14. The method of claim 12, further comprising establishing a communication session over a wireless network between the mobile computing device and the host computing device.

15. The method of claim 14, wherein the communication session is automatically established in response to decoupling the mobile computing device and the host computing device.

16. The method of claim 14, further comprising transmitting data from the mobile computing device to the host computing device using the communication session.

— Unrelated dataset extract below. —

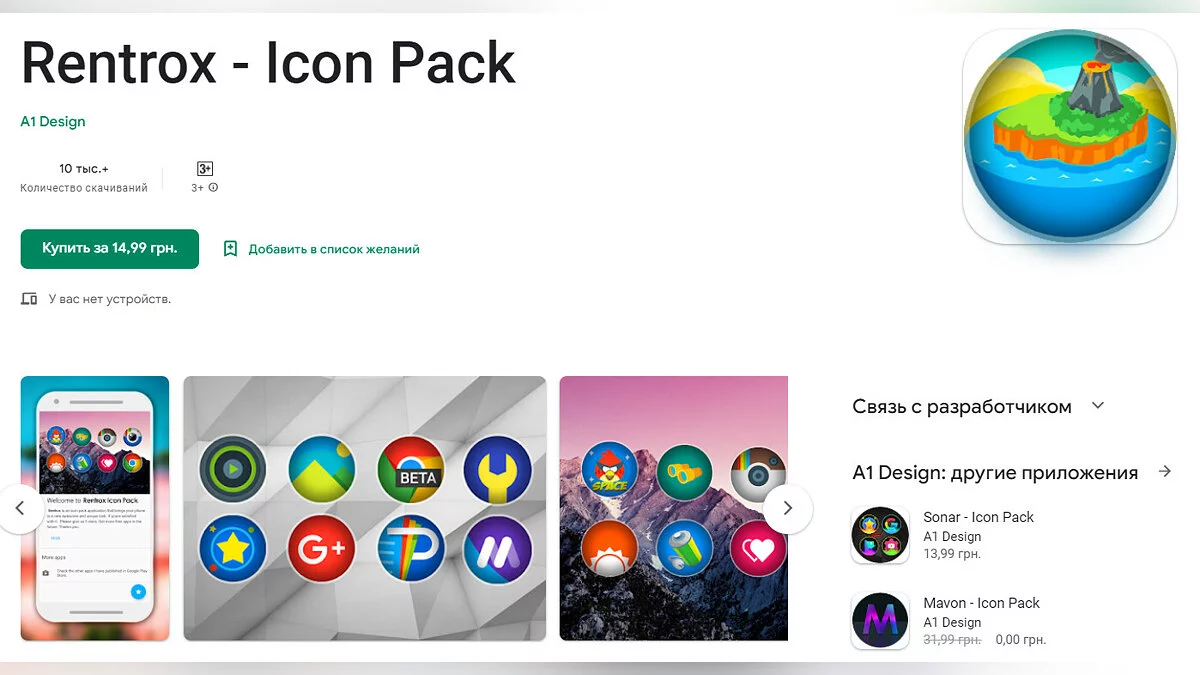Click the arrow next to A1 Design other apps
Viewport: 1200px width, 675px height.
pyautogui.click(x=1165, y=471)
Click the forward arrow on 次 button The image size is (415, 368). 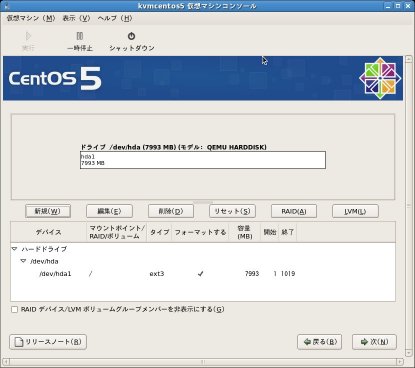click(x=364, y=342)
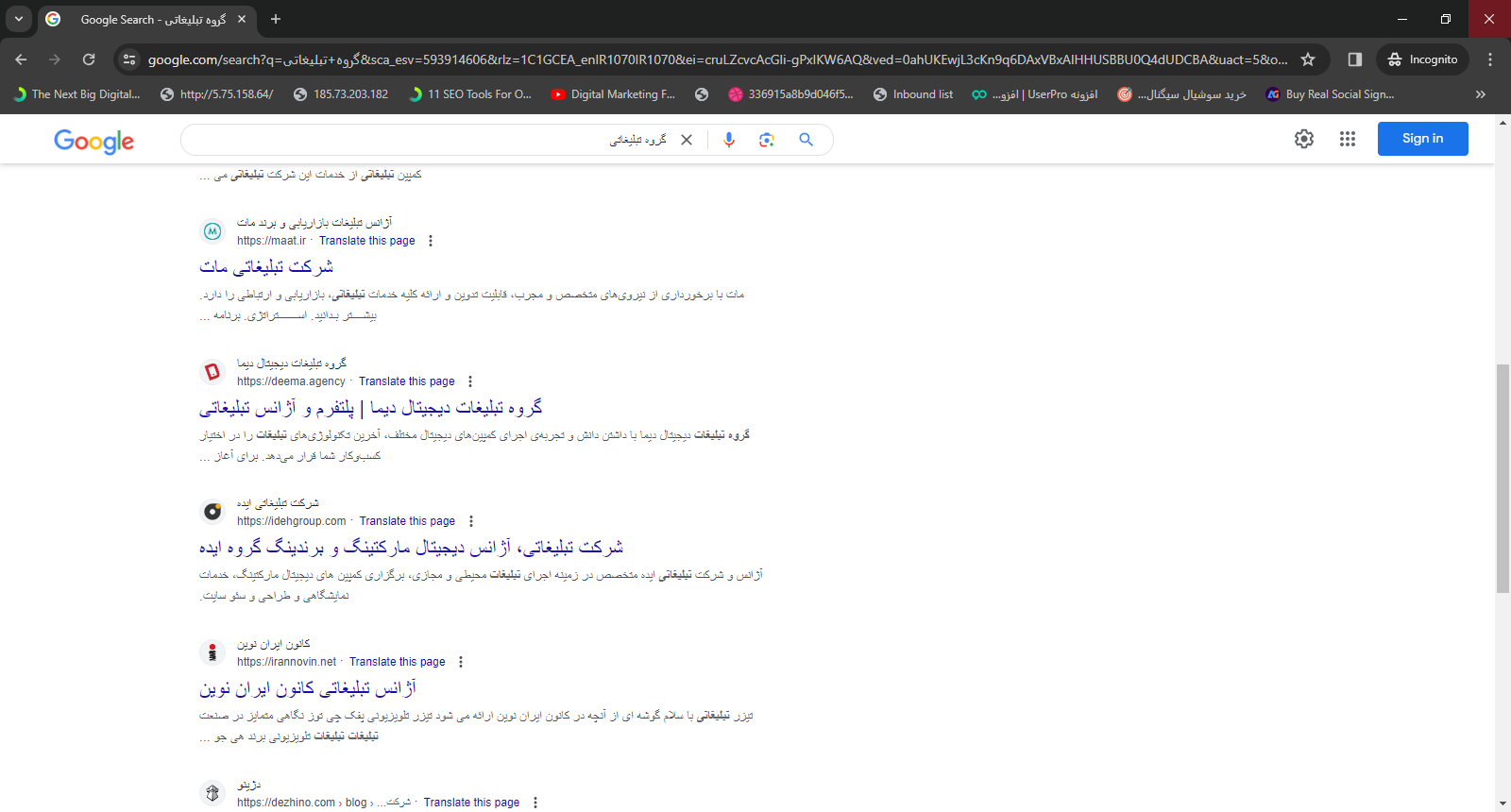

17. A mobile computing device for use in a wireless network, the mobile computing device comprising:

a wireless transceiver;

a physical data communication interface;

a processing architecture coupled to the physical data communication interface and the wireless transceiver; wherein the processing architecture and the physical data communication interface are cooperatively configured to:

establish a data communication link with a host computing device using the physical data communication interface;

exchange configuration information using the data communication link; the configuration information being utilized for establishing a communication session over the wireless network between the mobile computing device and the host computing device; and

automatically configure the mobile computing device with the configuration information to enable the communication session with the host computing device using the wireless transceiver.

18. The mobile computing device of claim 17, wherein the processing architecture and the wireless transceiver are cooperatively configured to establish the communication session over the wireless network between the mobile computing device and the host computing device using the configuration information.

19. The mobile computing device of claim 18, further comprising a data acquisition module adapted to obtain data from an external source, wherein the processing architecture is configured to transmit the data corresponding to the external source from the data acquisition module to the host computing device using the communication session.

20. The mobile computing device of claim 18, further comprising a user interface adapted to obtain user input, wherein the processing architecture is configured to transmit data corresponding to the user input to the host computing device using the communication session.